For basically forever, Instance methods have had a protection to stop you . calling them with a different instance, for example, the following code…
workspace.Destroy(game)
… would not work and spit out the errot Expected : not . when calling Destroy (which isn’t actually what’s happening but whatever), however, recently, it appears this protection was just randomly removed
Expected behavior
I expect it to stop me calling methods on a different Instance to the one it originates from, preferably with a more truthful (see note) error message to whats happening because pcall(HttpService.GetAsync, HttpService, "https://www.example.com") etc. is a valid and cleaner code pattern.
More truthful message?
Cannot call method 'Destroy' on 'workspace' because it originates from another Instance
Luau has specific optimizations for calling with :, also known as a “method call”, and specifically states to avoid obj.Method(obj) in favor of obj:Method():
This also means that “saving” a function to a variable like:
local math_max = math.max
local z = math_max(x, y)
, is also unneeded.
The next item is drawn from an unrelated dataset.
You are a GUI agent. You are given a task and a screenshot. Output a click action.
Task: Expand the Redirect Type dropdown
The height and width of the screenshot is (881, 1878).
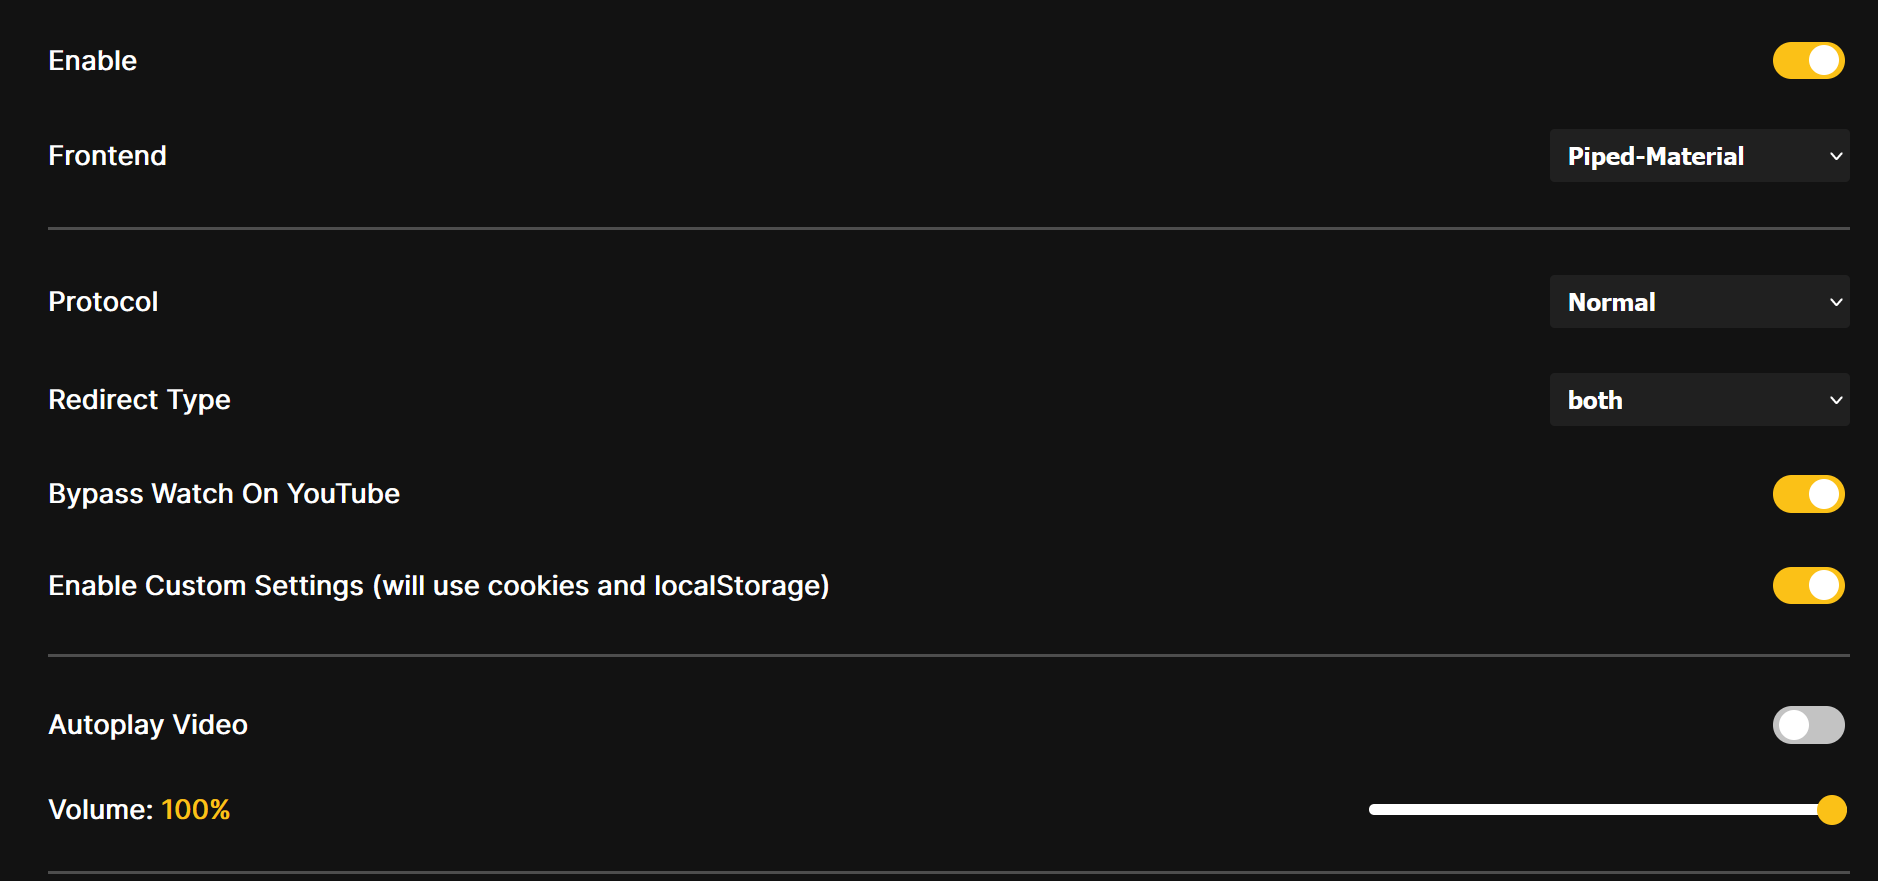[1698, 399]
I have seen, particularly in older Roblox scripts, this method being used because at one point it was faster. But now it just makes code harder to read, and I don’t think most people do it that much anymore anyway.
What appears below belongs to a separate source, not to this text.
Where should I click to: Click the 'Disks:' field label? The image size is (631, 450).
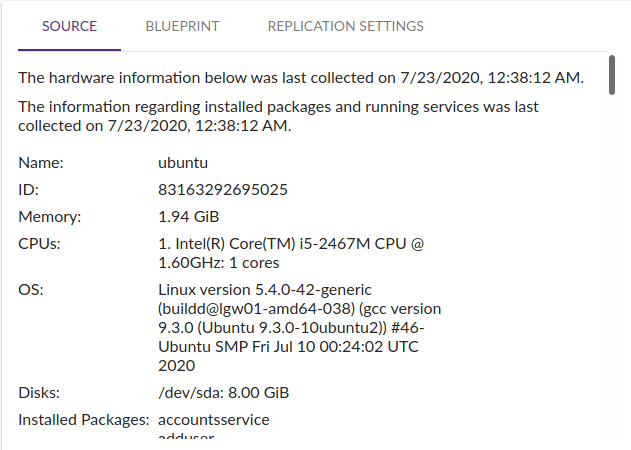click(x=39, y=392)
You already lose the performance gain by creating an anonymous function and calling it in a pcall. __namecall is only useful as an optimisation if you’re calling it directly. I would never recomend storing it as a variable directly since you lose __namecall, plus, most of the methods you would use in a pcall yield the running thread anyway where micro-performance gains would be pointless anyway
math_max is the exact same performance as calling math.max directly (after storing it), you should read on FASTCALL more.
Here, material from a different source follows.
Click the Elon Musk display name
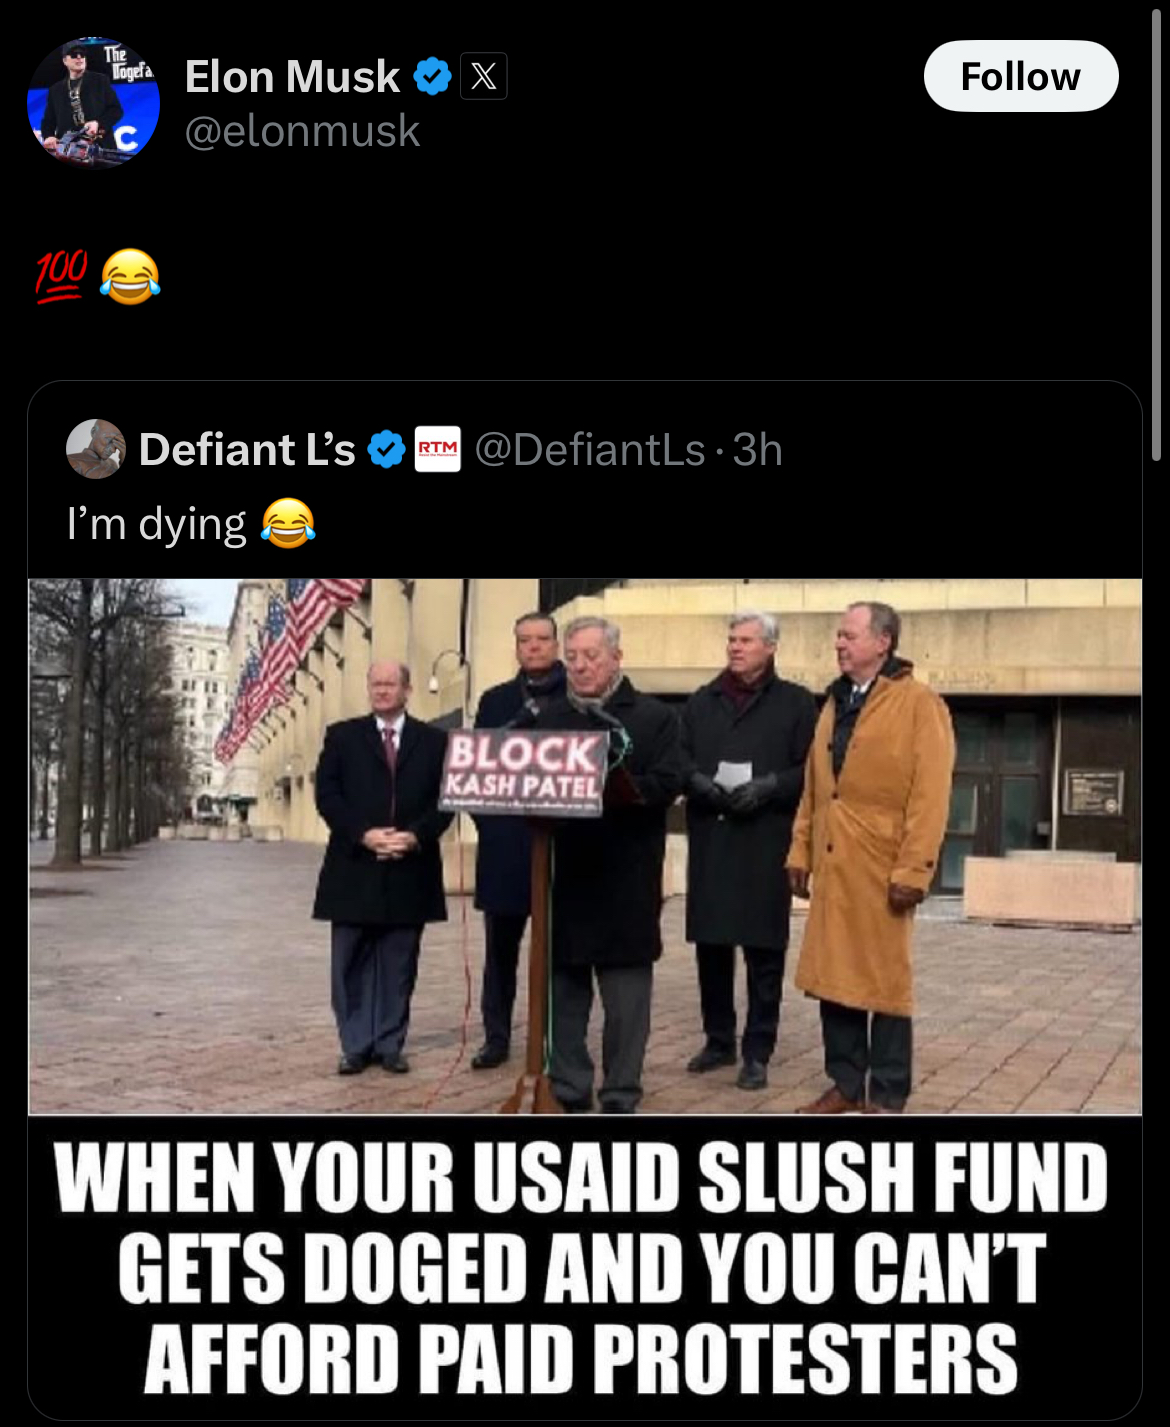 [x=292, y=77]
Ive actually been using Thing.Event(otherobject) rather than Thing:Event, for a long time,
I do not feel the need for this to be removed, as in the syntax this.func(this) is identical to this:func, Ive used this.func as a variable before for some complex code because I didnt want to call a method I am not gauranteed to work for multiple objects.
Hmm, interesting. From further testing it looks like it checks if the method implements or inherits the same method as the one being called. For example, anything can use Destroy because everything inherits from Instance, but only HttpService can use GetAsync because it’s implemented from HttpService and nothing else inherits it (afaik)
To be fair, t1.k(t2) is a very hacky micro-optimisation thats only really useful in pcall (or other callback consumers) for people who dont like pointless anonymous functions (eg: pcall(GetAsync, HttpService, ...))
I’d still like it if the error message was more truthful to whats happening (maybe Part does not implement or inherit GetAsync) but thats for a different feature request.
I commonly use task.delay(Duration, game.Destroy, Object) as an alternative to the Debris Service and task.defer(workspace.PivotTo, Character, CFrame) to position the character immediately on spawn. AFAIK the engine always allowed passing self arguments like this (Because each method is the same function in memory).
I do agree about changing the error message though, but that’s more of a feature request.